_Assigned task:_ Find every line of the records that has "computer" and return it.

_Data under study:_

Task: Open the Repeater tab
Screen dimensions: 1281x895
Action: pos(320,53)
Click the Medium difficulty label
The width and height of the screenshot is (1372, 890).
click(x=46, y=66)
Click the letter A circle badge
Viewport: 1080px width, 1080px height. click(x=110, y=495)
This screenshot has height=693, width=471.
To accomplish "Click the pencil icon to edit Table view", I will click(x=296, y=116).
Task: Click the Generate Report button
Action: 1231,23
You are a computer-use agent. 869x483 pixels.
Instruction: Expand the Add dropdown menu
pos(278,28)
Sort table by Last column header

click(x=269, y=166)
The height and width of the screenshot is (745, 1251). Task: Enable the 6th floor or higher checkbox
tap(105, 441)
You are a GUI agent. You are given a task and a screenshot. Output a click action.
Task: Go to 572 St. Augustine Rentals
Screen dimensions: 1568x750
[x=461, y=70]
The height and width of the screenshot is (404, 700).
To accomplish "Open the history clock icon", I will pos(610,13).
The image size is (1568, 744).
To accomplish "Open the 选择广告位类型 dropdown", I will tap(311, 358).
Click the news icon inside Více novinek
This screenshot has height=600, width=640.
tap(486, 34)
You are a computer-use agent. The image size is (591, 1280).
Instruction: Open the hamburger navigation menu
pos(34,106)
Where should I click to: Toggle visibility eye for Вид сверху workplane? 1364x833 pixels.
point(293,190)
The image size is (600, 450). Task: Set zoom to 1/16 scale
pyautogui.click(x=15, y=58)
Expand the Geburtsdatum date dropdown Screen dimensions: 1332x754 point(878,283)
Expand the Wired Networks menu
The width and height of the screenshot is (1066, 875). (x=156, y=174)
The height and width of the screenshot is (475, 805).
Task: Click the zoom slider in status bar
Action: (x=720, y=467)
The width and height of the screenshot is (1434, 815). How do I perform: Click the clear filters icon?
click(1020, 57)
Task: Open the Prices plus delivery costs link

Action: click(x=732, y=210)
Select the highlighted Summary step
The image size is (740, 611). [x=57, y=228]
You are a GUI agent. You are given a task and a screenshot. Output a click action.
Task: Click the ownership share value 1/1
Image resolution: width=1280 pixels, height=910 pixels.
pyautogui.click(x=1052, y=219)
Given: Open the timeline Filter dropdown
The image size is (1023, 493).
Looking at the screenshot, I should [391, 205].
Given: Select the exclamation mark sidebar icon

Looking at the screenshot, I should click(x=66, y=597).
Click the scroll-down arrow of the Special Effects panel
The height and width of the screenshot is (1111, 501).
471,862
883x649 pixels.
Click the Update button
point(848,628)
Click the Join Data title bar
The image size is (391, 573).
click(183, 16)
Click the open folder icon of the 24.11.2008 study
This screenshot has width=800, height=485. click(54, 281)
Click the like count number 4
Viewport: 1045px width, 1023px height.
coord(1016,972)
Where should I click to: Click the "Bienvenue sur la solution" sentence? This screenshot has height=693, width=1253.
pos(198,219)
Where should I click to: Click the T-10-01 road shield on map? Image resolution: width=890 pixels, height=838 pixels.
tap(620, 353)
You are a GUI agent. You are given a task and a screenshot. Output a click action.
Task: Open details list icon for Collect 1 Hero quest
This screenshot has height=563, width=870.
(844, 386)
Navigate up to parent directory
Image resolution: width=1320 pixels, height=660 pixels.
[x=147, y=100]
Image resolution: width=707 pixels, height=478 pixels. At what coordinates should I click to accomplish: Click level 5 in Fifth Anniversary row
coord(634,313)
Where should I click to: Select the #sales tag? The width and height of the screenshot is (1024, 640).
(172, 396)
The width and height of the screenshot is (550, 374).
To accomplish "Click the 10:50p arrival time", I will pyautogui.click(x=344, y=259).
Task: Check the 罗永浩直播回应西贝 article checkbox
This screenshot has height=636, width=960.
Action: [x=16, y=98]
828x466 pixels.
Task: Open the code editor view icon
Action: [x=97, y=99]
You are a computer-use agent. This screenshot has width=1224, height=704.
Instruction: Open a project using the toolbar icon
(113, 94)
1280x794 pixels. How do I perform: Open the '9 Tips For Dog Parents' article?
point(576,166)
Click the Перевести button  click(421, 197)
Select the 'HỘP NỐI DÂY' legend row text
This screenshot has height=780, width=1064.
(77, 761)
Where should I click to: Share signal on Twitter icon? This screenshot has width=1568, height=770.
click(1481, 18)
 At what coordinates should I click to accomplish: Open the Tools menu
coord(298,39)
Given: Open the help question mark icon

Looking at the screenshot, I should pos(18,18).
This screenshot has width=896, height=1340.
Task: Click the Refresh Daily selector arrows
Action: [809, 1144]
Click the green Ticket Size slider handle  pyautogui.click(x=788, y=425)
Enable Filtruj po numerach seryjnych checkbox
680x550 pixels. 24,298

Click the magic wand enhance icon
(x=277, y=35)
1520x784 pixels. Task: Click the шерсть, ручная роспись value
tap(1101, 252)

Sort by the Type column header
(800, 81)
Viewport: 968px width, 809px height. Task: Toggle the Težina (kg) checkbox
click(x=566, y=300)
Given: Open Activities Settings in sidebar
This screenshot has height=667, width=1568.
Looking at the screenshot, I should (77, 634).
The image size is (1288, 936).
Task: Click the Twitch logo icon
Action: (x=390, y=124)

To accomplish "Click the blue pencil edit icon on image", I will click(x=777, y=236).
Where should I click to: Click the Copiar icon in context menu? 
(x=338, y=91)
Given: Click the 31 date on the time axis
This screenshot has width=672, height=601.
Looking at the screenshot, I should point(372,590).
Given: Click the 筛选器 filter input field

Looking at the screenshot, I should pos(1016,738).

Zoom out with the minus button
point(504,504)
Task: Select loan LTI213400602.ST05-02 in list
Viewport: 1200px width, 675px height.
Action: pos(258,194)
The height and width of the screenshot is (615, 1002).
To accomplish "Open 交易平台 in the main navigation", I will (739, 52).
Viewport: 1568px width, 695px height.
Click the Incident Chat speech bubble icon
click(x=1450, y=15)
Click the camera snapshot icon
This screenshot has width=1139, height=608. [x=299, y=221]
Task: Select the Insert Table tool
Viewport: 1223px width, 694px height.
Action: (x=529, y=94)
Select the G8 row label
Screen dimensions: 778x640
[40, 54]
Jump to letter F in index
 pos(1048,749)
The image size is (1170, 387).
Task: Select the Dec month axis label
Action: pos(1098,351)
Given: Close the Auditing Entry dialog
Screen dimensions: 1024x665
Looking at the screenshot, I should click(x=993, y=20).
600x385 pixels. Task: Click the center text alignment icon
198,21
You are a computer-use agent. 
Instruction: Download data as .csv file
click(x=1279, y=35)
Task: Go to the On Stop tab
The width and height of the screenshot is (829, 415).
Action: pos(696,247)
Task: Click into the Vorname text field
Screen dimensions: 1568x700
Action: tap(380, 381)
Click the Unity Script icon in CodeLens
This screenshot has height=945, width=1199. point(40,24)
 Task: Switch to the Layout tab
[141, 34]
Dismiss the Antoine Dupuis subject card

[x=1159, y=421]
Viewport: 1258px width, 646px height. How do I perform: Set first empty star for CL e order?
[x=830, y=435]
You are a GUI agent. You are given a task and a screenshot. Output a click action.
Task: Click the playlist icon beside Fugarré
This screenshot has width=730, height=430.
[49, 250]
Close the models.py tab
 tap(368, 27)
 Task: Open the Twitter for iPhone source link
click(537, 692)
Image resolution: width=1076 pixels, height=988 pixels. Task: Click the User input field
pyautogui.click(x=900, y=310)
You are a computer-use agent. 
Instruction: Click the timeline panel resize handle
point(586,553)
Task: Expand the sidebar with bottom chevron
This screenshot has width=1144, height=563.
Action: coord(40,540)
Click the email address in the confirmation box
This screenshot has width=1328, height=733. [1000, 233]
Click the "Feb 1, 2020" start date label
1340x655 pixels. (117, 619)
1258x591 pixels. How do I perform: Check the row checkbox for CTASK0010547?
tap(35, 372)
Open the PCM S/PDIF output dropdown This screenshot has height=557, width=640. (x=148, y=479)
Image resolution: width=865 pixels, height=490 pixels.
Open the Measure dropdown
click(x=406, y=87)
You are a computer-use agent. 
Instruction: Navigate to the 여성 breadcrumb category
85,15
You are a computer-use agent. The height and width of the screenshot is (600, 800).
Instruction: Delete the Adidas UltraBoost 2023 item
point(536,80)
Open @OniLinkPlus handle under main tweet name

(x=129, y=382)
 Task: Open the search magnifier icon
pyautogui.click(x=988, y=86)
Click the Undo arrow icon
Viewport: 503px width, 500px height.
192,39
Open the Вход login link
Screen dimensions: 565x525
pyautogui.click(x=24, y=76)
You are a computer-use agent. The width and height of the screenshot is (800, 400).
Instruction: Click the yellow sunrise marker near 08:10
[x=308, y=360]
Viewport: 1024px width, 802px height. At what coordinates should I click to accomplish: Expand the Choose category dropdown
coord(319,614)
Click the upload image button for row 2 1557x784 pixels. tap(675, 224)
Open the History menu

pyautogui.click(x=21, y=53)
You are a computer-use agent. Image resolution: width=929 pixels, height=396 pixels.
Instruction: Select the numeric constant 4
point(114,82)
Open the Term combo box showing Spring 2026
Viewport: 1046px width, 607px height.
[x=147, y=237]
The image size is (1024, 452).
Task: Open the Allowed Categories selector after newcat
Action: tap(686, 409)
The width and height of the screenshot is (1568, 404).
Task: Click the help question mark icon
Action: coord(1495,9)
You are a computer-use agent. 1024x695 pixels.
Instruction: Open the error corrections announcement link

_Response to the exercise:_
You are a computer-use agent. 869x483 pixels.
You are a computer-use agent. The image size is (591, 1280).
You are a computer-use agent. This screenshot has width=1224, height=704.
You are a computer-use agent. 
You are a computer-use agent. 
You are a computer-use agent. 
You are a computer-use agent. The height and width of the screenshot is (600, 800).
You are a computer-use agent. The width and height of the screenshot is (800, 400).
You are a computer-use agent. Image resolution: width=929 pixels, height=396 pixels.
You are a computer-use agent. 1024x695 pixels.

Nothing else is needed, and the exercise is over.